■ Trecho selecionado
■ ■ ■ ■ ■

A pesquisa ta mostrando, a pesquisa ta mostrando o que a gente ta dizendo pra você. Desse grupo que começou comigo, só eu consegui me formar. Na faculdade em que eu estudava, nós éramos três na faculdade de Jornalismo. Um saiu, terminamos com dois. Numa turma, talvez de quarenta alunos.
A pesquisa que ainda está em andamento, já está me mostrando o resultado aqui na frente. A pesquisa vai mostrar que apenas 45% no Brasil são negros, se você pega o que estou te falando dessa pesquisa, o resultado dela já está aqui.
Essa reputação é ruim para a educação. Eu quero uma educação de qualidade. A estrutura tem que ser melhor? Tem. Mas a minha relação com o meu aluno, também tem que ser melhor. Não estou dizendo que a infra-estrutura não é importante, mas para mim, essa relação humana é fundamental.

■ ■ ■ ■ ■

■ Dados fornecidos

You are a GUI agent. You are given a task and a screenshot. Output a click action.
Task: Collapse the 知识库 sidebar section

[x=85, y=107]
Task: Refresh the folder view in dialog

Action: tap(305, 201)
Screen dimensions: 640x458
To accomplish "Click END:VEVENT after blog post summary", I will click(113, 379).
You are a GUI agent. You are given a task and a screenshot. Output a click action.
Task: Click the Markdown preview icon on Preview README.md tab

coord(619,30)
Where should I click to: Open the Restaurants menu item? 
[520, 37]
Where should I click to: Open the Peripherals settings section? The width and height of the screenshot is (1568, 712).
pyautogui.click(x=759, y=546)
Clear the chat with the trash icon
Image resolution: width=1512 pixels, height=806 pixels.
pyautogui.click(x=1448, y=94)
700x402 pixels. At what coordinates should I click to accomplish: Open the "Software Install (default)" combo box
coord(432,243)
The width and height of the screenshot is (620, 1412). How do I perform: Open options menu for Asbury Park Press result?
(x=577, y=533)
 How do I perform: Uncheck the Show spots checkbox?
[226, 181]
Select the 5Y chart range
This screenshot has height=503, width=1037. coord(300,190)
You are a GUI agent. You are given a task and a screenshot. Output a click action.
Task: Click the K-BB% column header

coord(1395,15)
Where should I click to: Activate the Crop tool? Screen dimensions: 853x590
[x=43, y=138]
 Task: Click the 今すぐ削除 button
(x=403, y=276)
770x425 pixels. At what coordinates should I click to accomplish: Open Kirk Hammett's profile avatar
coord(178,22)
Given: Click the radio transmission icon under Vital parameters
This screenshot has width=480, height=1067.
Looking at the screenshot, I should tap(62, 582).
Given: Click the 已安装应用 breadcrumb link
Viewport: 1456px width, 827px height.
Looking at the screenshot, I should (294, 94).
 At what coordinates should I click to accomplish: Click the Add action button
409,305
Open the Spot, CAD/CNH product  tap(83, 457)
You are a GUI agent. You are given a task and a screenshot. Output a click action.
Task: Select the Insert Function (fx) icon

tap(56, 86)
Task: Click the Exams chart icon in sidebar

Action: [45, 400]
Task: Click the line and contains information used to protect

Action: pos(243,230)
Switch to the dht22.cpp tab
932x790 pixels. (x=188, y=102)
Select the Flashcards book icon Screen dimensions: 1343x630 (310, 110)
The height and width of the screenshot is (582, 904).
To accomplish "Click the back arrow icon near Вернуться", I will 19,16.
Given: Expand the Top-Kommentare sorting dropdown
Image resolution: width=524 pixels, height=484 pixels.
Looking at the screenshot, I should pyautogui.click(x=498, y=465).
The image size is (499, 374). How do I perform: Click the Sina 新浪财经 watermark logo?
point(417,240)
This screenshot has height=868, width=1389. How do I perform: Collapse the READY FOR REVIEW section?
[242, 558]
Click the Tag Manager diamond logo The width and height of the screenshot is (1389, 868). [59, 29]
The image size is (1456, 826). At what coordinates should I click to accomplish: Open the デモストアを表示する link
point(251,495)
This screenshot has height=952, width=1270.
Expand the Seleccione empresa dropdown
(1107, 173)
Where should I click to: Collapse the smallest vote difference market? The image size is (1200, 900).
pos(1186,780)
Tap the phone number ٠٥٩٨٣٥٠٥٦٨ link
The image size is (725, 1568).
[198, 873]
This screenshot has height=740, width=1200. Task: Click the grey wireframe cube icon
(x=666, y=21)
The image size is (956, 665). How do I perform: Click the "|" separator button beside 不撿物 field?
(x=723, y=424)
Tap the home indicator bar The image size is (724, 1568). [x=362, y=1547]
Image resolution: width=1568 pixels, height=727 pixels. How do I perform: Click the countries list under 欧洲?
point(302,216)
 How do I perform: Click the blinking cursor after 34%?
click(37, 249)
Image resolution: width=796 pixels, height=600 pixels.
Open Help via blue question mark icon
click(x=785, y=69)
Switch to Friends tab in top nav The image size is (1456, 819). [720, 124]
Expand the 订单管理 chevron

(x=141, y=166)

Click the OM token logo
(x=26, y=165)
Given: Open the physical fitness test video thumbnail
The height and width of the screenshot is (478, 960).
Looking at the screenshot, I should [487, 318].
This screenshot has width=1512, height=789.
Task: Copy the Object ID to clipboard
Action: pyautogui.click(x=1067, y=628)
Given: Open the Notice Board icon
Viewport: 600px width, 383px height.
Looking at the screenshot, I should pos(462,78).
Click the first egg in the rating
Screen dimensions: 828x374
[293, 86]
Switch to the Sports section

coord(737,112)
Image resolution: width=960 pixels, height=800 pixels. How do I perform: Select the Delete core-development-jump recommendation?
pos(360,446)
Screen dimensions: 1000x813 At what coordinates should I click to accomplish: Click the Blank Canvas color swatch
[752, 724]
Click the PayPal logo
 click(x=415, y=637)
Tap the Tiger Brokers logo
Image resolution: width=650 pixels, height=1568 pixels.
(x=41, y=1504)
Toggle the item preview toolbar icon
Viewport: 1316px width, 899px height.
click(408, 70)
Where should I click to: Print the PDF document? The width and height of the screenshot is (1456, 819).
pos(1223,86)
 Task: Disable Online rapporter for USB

■ ■ ■ ■ ■

■ Tarefa proposta
Como fica em inglês esta frase do trecho selecionado: "Não estou dizendo que a infra-estrutura não é importante, mas para mim, essa relação humana é fundamental."? A listagem não tem nenhum papel no que se pede aqui.

■ Resposta da tarefa
I'm not saying that infrastructure isn't important, but for me, this human relationship is fundamental.